A janela da alma - e do onibus

A Janela da Alma - e do ônibus


     Um belo documentário, assinado por João Jardim e Walter Carvalho, “Janela da Alma” trás um tema interessante quanto o que podemos entender sobre a deficiência visual e suas relações estabelecidas no modo de viver das pessoas. Eles entrevistaram artistas, intelectuais e pessoas ditas comuns da Europa e do Brasil recorreram à filosofia, à medicina, à biologia, à música e à literatura para investigar o que é a visão. Vários depoimentos de personagens com deficiência visuais ligados à área cultural, como Hermeto Pascoal, Eugen Bavcar, fotografo e filósofo, as cineastas Marjut Rimminem e Agnés Varda e o depoimento do José Saramago. Saramago comenta sobre o que se entende por cegueira ou das coisas que não queremos enxergar. O Romeu que fala a História se tivesse os olhos de um falcão ou de uma águia, não se apaixonaria pela bela Julieta. Uma pele que não seria agradável de ver, pois olhos da águia e do falcão veem muito além da capacidade do olhar humano.

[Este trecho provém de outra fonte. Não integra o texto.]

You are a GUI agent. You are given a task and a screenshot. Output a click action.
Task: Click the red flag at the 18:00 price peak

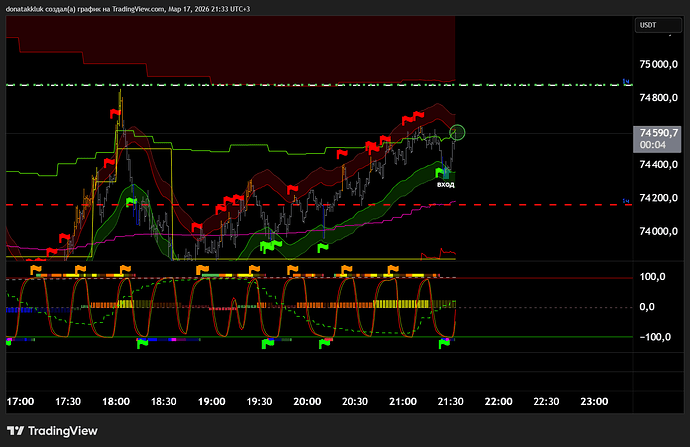point(113,113)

    Assim é a questão das mudanças no transporte coletivo na cidade. A propaganda, sempre com o perfil de “grandes inovações” cita a cidade pioneira na integração entre as linhas de ônibus. Mas a pergunta que não se discutiu é se realmente a cidade precisava deste modelo de gestão? Alternativas foram discutidas? Qual a participação das empresas concessionárias na elaboração do projeto? Fica novamente a insistência da Prefeitura de leituras desconexas em relação ao “modus operandis”, solitária em seu gueto caduco de ‘fortes ações’, mas em constantes desgastes pela incapacidade de dialogo.

    As estações de transbordos não são de todo um mal, mas faltou propor um relacionamento com a comunidade, nem foi proposto antecipadamente medidas explicativas, também faltou agentes que estivessem nas rotas de mudanças, mas isto pode ser até justificável pela inabilidade de lidar com proposições afirmativas de uma cidade em constantes mudanças, quando nem as próprias estações estavam com condições de uso no dia da inauguração.

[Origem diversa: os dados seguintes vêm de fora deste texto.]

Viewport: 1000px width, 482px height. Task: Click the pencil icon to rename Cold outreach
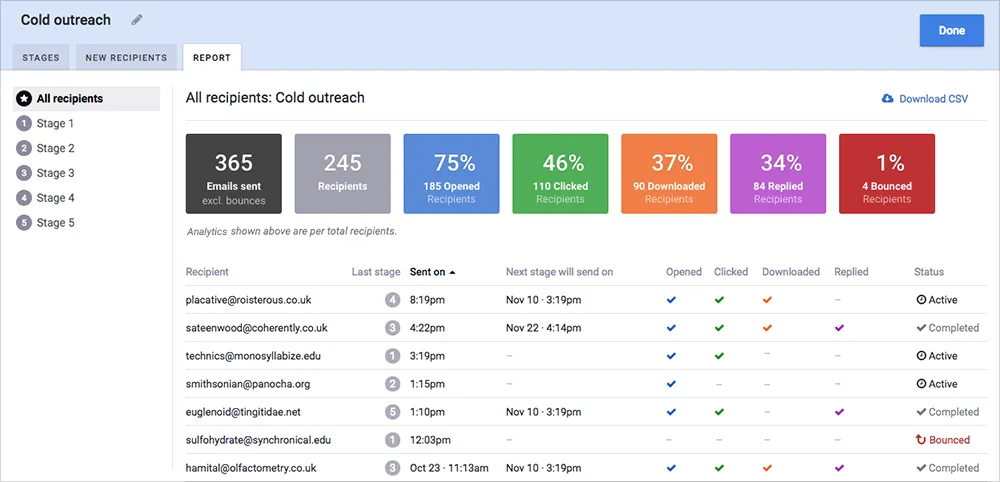click(x=136, y=20)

    As reações adversas e seus manifestos, explicações e justificativas, mas ainda não se ouviu nada sobre as benesses dos custos operacionais que as empresas serão beneficiadas ou alguém duvida que a diminuição de linhas e horários vá haver uma economia básica com a redução de mão de obra, equipamentos e insumos? Mas a mudança vai melhorar a vida de quem mesmo?

    As metáforas e o encanto poético de Saramago vão mais além, propõem que Deus não fez nossos olhos para ver a realidade, pois se assim fosse, estaríamos perdidos. Nossos olhos veem coisas, nem de mais nem de menos, mas um olhar mais atento do espaço que nos cerca não é alentador, é uma janela do desencanto enfadonho das incertezas.